Search for the best model possible via backward stepwise elimination:

step(m1, direction = 'backward', trace = FALSE)

## 
## Call:
## lm(formula = audience_score ~ genre + audience_rating + imdb_rating, 
##     data = movies_select)
## 
## Coefficients:
##                    (Intercept)                  genreAnimation  
##                       -12.2663                          5.5041  
## genreArt House & International                     genreComedy  
##                        -2.2434                          1.6229  
##               genreDocumentary                      genreDrama  
##                         1.3614                         -0.6963  
##                    genreHorror  genreMusical & Performing Arts  
##                        -1.3892                          2.7493  
##        genreMystery & Suspense                      genreOther  
##                        -3.2959                          0.7362  
## genreScience Fiction & Fantasy          audience_ratingUpright  
##                         0.5883                         20.5042  
##                    imdb_rating  
##                         9.7107

Final model (Parsimonious Model):

m_final <- lm(audience_score ~ genre + audience_rating + imdb_rating, data = movies_select)

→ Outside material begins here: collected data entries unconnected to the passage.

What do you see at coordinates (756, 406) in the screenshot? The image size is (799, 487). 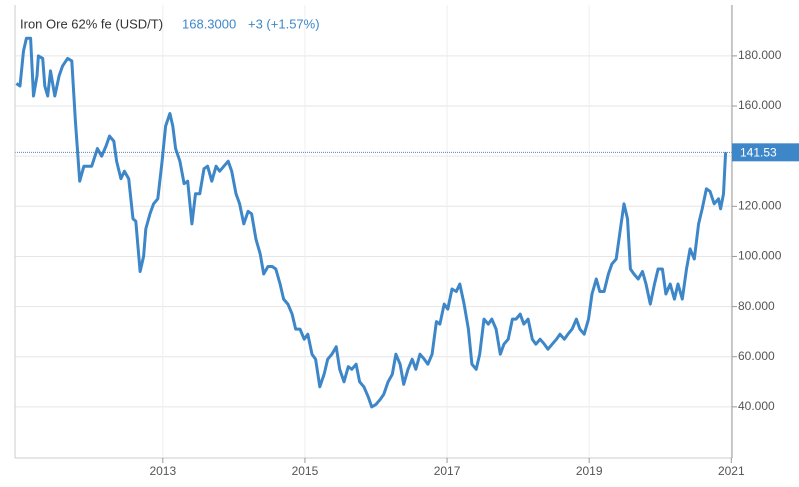 I see `y-tick-label: 40.000` at bounding box center [756, 406].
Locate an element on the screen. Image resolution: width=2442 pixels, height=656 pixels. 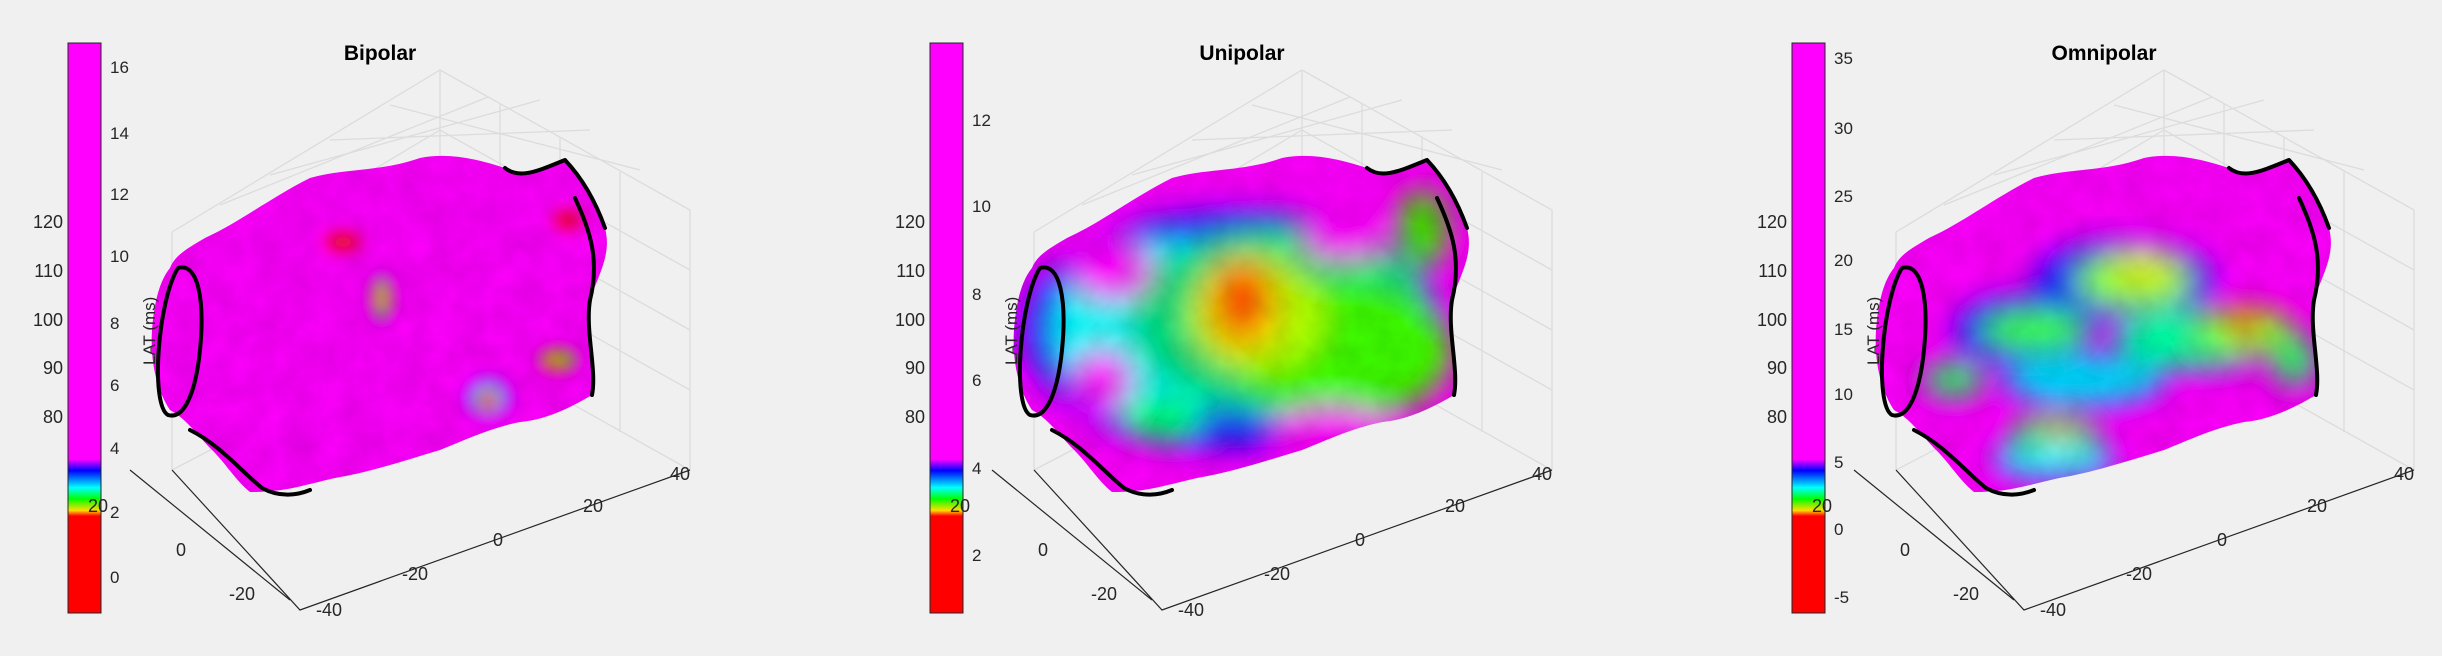
colorbar-tick: 5 is located at coordinates (1838, 462).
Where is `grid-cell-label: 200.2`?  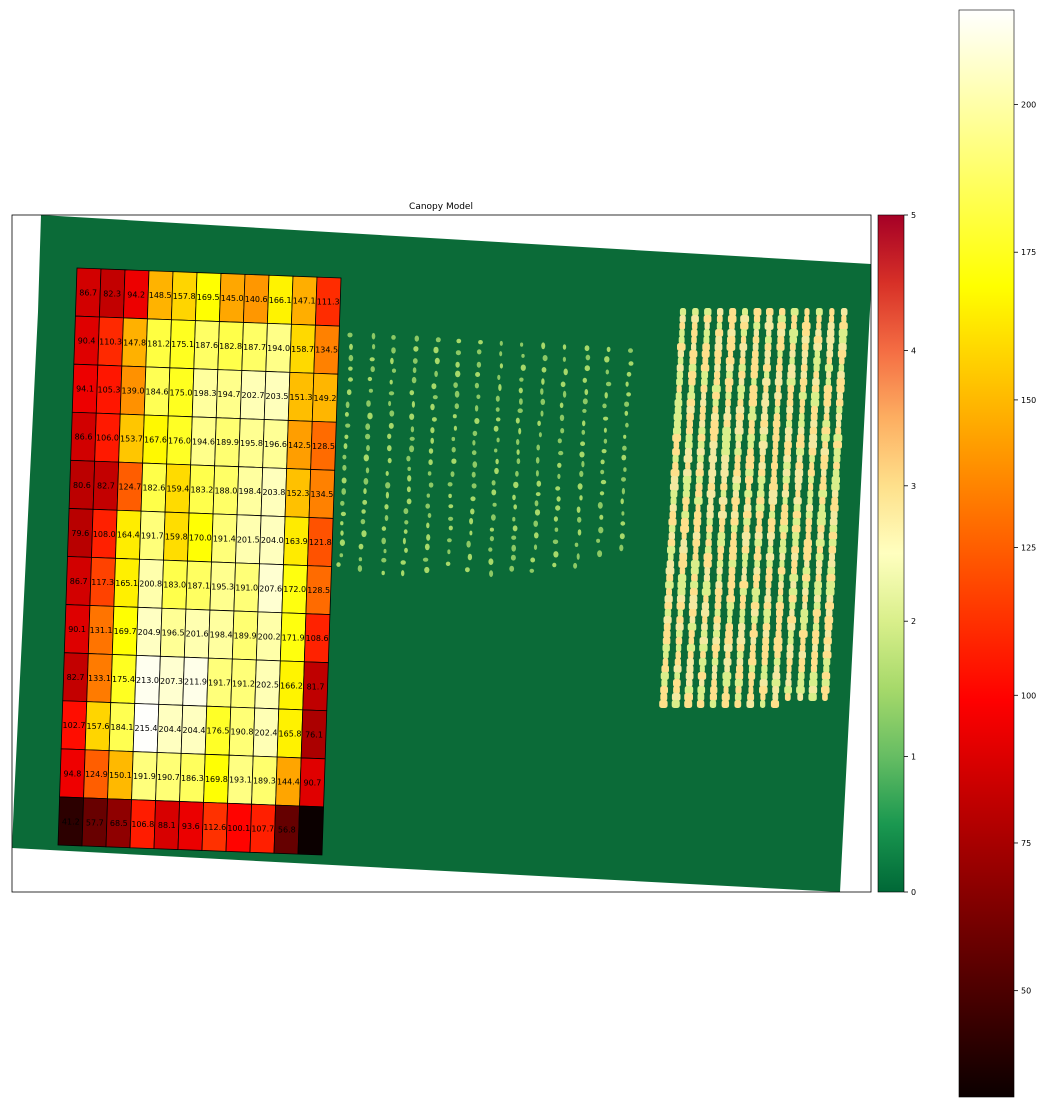 grid-cell-label: 200.2 is located at coordinates (270, 636).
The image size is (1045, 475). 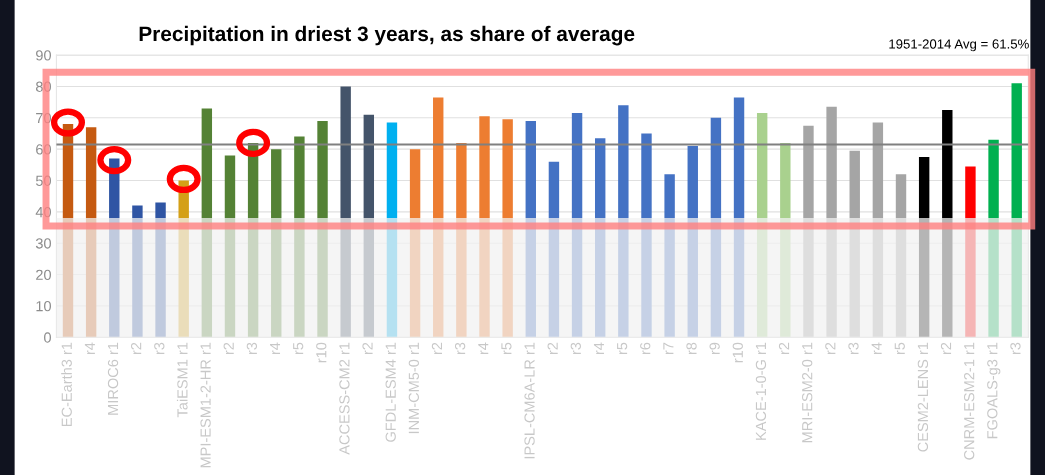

summary(m_final)$adj.r.squared

## [1] 0.8833851

Final model confirmed based on the high coefficient above.

Interpretation of the model:

Intercept: -12.2663, is the estimated audience score considering all other variables being zero.
Genre: i.e. comedy with coefficient 1.6229 meaning Comedy gets on average an audience score 1.6229 higher than other genres if the rest variables are controlled. (Same for other genres)
Audience rating (Upright) with coefficient 20.5042 meaning the audience rating of Upright is on average 20.5042 higher than that of Spilled if all other variables hold constant.
Imdb rating with coefficient 9.7107 meaning with one unit increase of the imdb rating, the model predicts a 9.7107 increase in audience score.

Model disgnostics

Check linearity

ggplot(m_final, aes(x = .fitted, y = .resid))+
  geom_point()+
  geom_hline(yintercept = 0, linetype = 'dashed')+
  xlab('Fitted Values')+
  ylab('Residuals')

No fan shape in the residual plot, hence the residuals have constant variance.

plot(m_final$residuals)

The residuals are randomly scattered around 0, therefore the model has independent residuals.

Check nearly normality

hist(m_final$residuals)

The distribution of residuals is nearly normal.

or a normal probability plot of residuals:

qqnorm(m_final$residuals)
qqline(m_final$residuals, col = 5)

The condition of normality is met confirmed.

Part 5: Prediction (Jurassic Park)

test_movie <- data.frame(genre = 'Action & Adventure', imdb_rating = 8.1, audience_rating = 'Upright')
predict(m_final, test_movie)

##        1 
## 86.89458

We can also construct a prediction interval around this prediction, which will provide a measure of uncertainty around the prediction.

predict(m_final, test_movie, interval = 'prediction', level = 0.95)

##        fit      lwr      upr
## 1 86.89458 73.20089 100.5883

Hence, the model predicts, with 95% confidence, that a movie with genre “Action & Adventure”, 8.1 imdb rating and an “Upright” audience rating is expected to have an evaluation score between 73.20 and 100.59.

Part 6: Conclusion

Our model m_final can be used to predict the popularity of movies produced and released before 2016 with just three variables: genre, imdb_rating and audience_rating.
However, we have to admit that this model has flaws and the predicting power is limited because of the data we used is not large enough. To increase its predicting power, we will need much more data and a wider variety of factors.